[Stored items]
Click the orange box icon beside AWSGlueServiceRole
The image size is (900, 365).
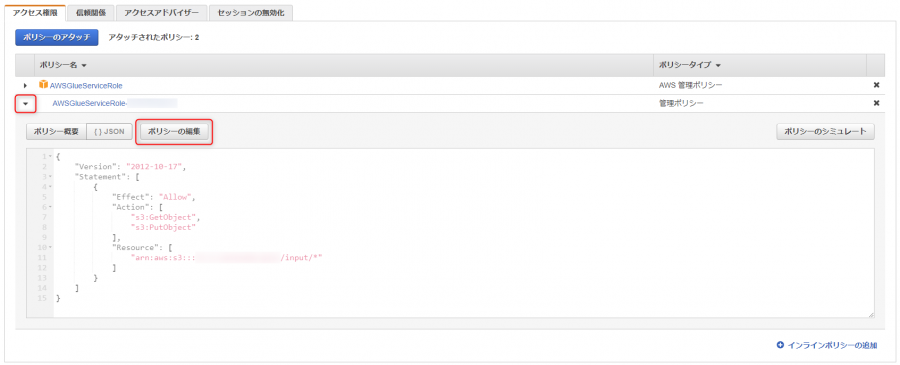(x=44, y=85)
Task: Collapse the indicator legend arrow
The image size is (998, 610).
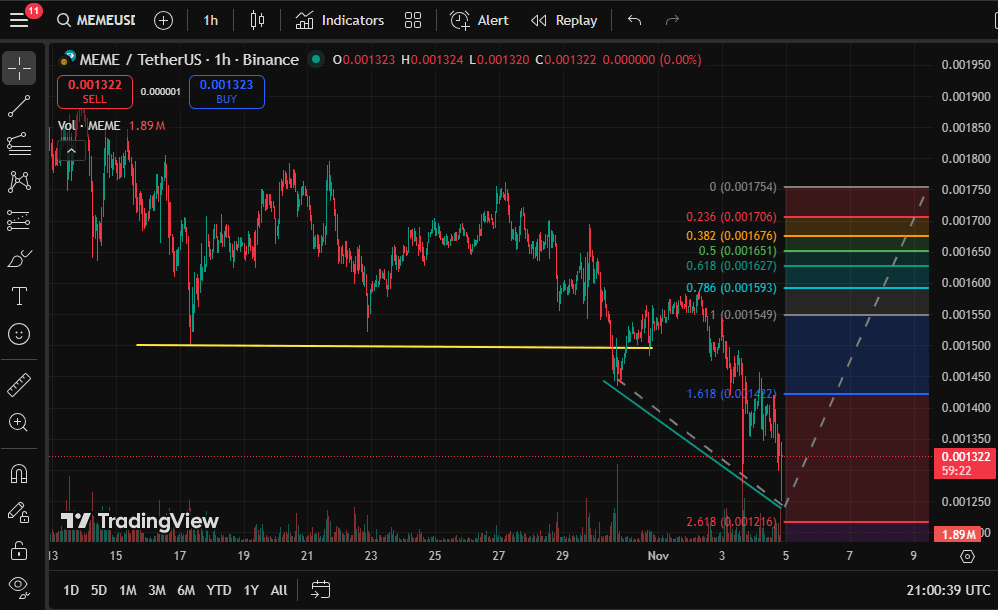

# Work item
What's needed is an exact copy of every entry, free of pictures.

# Result of the task
Click the orange box icon beside AWSGlueServiceRole
The image size is (900, 365).
(x=44, y=85)
Task: Collapse the indicator legend arrow
The image size is (998, 610).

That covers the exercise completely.